Solution: Let us explore the structure of the problem. If we have 3 coins before the round, with probability 1/8 we will still have 3 coins after one round; with probability 3/8 - two; with probability 3/8 - one; with probability 1/8 - zero. If we have 2 coins, with probability 1/4 we will still have 2 coins after one round; with probability 1/2 - one; with probability 1/4 - zero. If we have 1 coin, with probability 1/2 we will still have 1 coin after one round; with probability 1/2 - zero.
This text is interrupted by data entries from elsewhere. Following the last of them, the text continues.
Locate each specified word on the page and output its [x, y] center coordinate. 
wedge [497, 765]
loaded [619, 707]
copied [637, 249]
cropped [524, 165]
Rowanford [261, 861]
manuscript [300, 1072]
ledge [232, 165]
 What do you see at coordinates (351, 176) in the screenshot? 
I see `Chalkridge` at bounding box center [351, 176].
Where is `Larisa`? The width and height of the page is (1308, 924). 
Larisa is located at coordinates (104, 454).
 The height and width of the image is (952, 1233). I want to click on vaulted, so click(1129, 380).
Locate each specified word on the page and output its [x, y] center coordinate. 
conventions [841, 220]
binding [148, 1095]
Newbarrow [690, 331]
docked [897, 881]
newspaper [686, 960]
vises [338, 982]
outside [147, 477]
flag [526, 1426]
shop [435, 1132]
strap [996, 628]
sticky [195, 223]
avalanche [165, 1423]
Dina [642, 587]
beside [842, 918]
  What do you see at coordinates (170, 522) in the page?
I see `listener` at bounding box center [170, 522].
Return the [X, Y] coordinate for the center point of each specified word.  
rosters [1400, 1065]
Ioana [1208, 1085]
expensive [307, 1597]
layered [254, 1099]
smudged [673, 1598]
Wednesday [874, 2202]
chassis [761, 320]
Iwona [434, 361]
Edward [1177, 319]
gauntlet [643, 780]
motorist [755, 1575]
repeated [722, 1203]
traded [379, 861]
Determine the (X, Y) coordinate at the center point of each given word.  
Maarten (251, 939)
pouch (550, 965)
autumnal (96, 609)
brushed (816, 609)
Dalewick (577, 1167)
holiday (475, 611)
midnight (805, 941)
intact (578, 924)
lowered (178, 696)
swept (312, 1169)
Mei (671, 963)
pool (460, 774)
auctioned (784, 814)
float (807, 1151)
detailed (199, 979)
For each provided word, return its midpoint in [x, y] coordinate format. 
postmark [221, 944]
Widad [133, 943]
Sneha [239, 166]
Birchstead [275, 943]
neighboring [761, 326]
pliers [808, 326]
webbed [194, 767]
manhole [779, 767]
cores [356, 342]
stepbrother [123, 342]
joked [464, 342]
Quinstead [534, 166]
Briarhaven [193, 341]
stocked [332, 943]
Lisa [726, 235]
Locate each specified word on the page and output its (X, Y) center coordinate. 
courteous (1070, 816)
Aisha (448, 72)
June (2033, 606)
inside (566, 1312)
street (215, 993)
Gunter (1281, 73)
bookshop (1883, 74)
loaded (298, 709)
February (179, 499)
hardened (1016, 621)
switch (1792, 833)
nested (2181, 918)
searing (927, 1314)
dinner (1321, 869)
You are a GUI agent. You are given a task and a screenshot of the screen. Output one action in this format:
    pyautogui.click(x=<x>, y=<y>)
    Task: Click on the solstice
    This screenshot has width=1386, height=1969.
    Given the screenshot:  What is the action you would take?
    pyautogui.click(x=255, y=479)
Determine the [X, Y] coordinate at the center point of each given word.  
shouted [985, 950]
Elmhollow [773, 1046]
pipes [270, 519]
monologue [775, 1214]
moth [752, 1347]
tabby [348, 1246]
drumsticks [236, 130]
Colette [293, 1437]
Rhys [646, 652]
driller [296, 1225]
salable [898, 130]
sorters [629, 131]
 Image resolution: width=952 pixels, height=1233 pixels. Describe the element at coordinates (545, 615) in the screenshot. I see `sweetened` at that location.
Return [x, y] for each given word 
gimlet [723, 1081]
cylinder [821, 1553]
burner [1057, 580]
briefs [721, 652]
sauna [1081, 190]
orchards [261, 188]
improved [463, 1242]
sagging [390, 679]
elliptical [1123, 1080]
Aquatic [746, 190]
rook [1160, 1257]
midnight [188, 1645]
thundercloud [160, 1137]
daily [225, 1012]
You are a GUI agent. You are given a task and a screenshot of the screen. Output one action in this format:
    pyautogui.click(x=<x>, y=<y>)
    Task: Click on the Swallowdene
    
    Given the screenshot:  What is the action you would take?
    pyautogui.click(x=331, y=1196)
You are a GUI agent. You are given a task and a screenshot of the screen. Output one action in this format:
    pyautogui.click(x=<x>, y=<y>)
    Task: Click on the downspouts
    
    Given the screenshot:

If we have 0 coins, we will have 0 coins with probability 1. Markov Chain is the model for this structure - for this question it has four states (0, 1, 2, 3), corresponding to the number of coins. In these terms, the question can be formulated as: what is the expected number of transitions needed to move from state '3' to state '0'? Denoting by t_i (for i = 0...3) the expected number of transitions needed to move from state i to state 0, one gets: t_0 = 0 t_1 = 1/2 * (t_1 + 1) + 1/2 * (t_0 + 1) t_2 = 1/4 * (t_2 +1) + 1/2 * (t_1 + 1) + 1/4 * (t_0 + 1) t_3 = 1/8 * (t_3 + 1) + 3/8 * (t_2 + 1) + 3/8 * (t_1 + 1) + 1/8 * (t_0 + 1) Solving these equations top-to-bottom, one gets: t_1 = 2; t_2 = 8/3; t_3 = 22/7 So the answer is 22/7

Nice problem! The answer is 22/7 ≈ 3.14 rounds. let E(n) = expected rounds from n coins. Each round, removed coins follow Binomial(n, ½). Solving the recurrence bottom-up: E(1) = 2 → E(2) = 8/3 → E(3) = 22/7 The diminishing returns make intuitive sense as coins drop out, the "last survivor" becomes increasingly stubborn to eliminate.